多莉穿着一件短上衣,站在橱柜前面翻找东西,满屋子都是翻得乱七八糟的衣物。她的脸渐渐地消瘦下去,所以她那双惊恐不安的眼睛更显得大了,想当年,她也曾有过一头浓密的秀发,可现在已经稀稀疏疏了,所以她把头发扎成辫子,盘在脑后。当她听到丈夫的脚步声时,手停下来,瞅着门,想竭力装出一副严厉和轻蔑的表情,但怎么也装不出来。她觉得她怕他,怕这时候见到他。她刚刚在做这三天来有十次了想要做的事:把孩子们的衣物和自己的衣物收拾出来,带上它们回娘家去,可她始终下不了这个决心。但是现在也像前几次一样,她对自己说,不能就这样了事,她应该想法子惩治惩治他,使他丢丢面子,报复报复他,也让他尝尝他给我造成的痛苦——哪怕是我的一小部分痛苦——是什么滋味。她还对自己说,她可以离开他,但又觉得不可能,因为她不可能不认为他是自己的丈夫,不可能不爱他,因为这已经成为她的一种习惯。此外,她觉得,在这里她还照顾不好自己的五个孩子,要到了她和孩子们要去的别的地方,孩子们的情况就会更糟。这三天里,最小的孩子因为喝了不干净的肉汤而病了,而其他孩子昨天几乎没有吃午饭。她觉得她不能走,可她仍然收拾着衣物,装出要走的样子,来自欺。

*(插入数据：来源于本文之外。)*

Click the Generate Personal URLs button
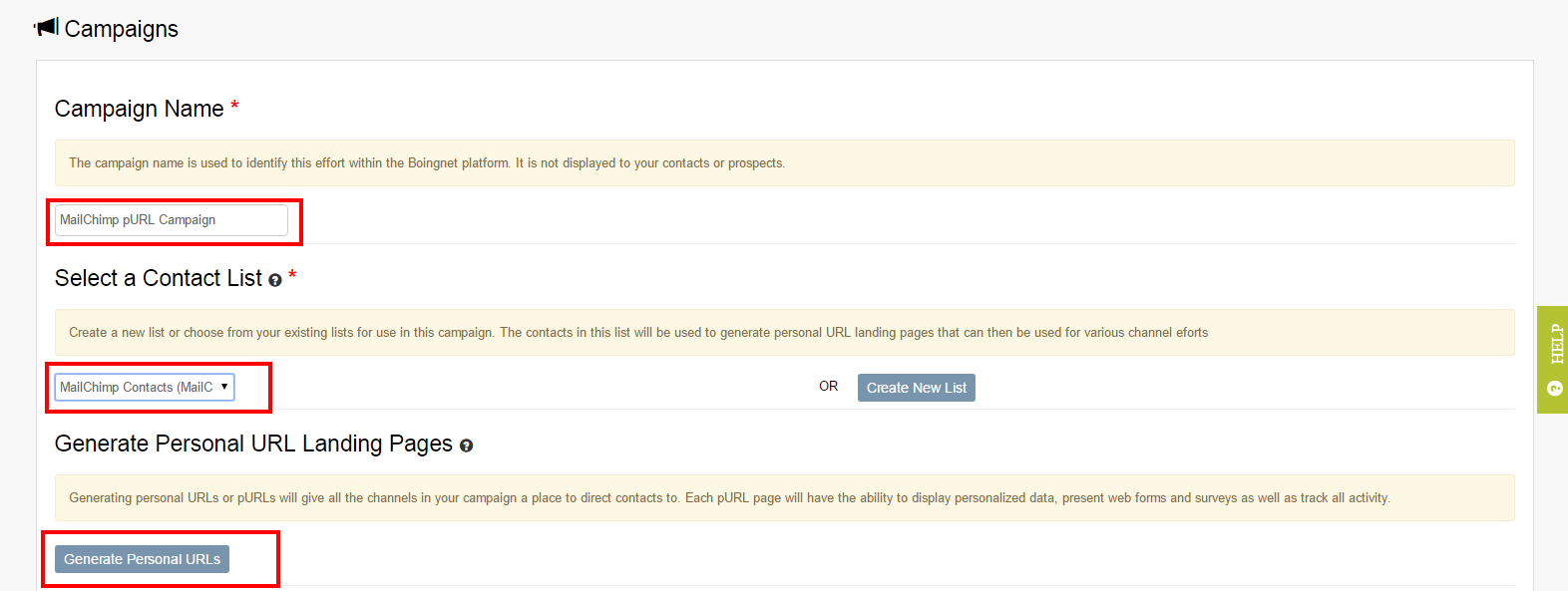1568x591 pixels. click(x=142, y=559)
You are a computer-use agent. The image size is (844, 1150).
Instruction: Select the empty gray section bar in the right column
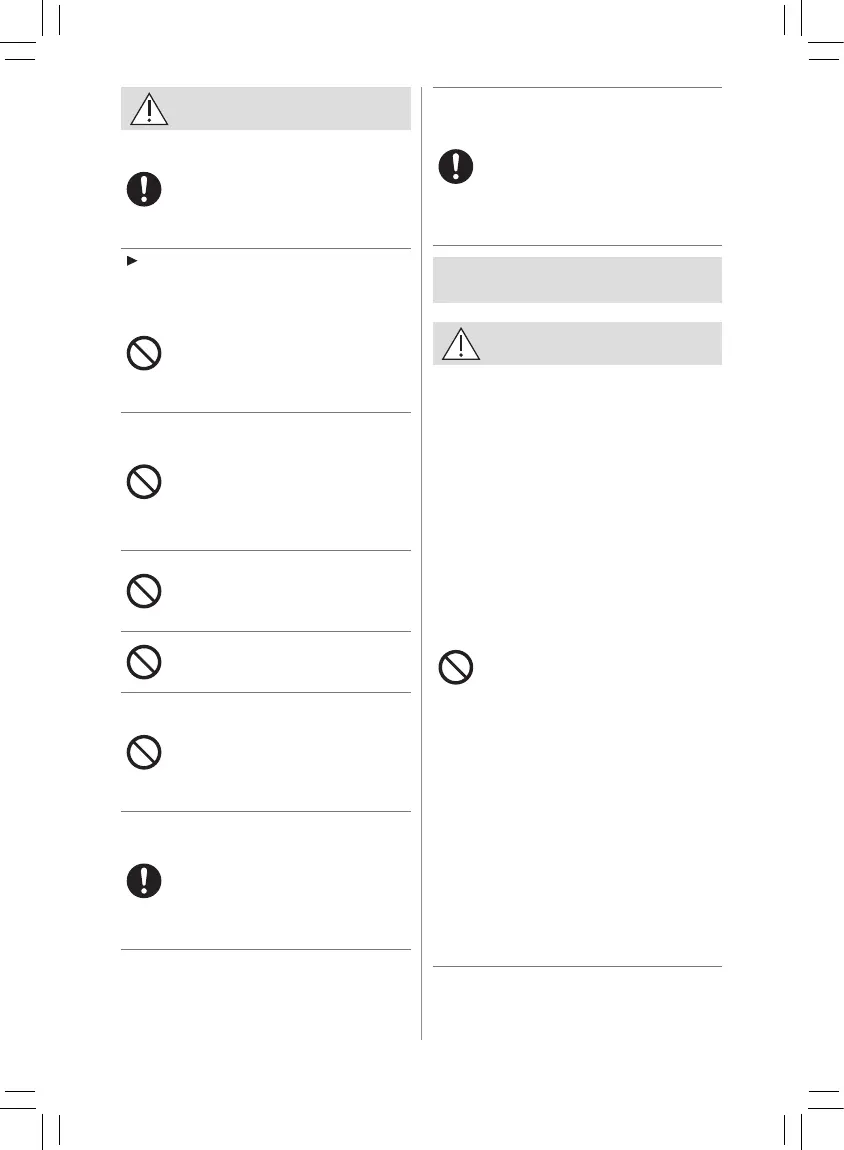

她一看到丈夫,就把手伸进橱柜的抽屉里,好像在找什么东西,当丈夫一直走到她跟前,她才回过头来看了他一眼。她本想板起一副严厉的、果断的面孔,可是却流露出一种失落的、痛苦的表情。
“多莉!”他低声地、怯生生地叫了一声妻子。他把头缩进脖子里,想装出一种可怜和顺从的样子,但是他仍然显得容光焕发,身体健壮。
她用目光迅速地把站在面前的容光焕发、身体健壮的丈夫从头到脚打量了一遍。她想:“是呀!他多么幸福啊!他倒是心满意足了!而我呢?他这种和善反而使人厌恶,可是人们还喜欢他,夸奖他,而我恨透他的这种和善了。”她的双唇紧闭,脸色苍白,右脸颊上的肌肉抽搐起来。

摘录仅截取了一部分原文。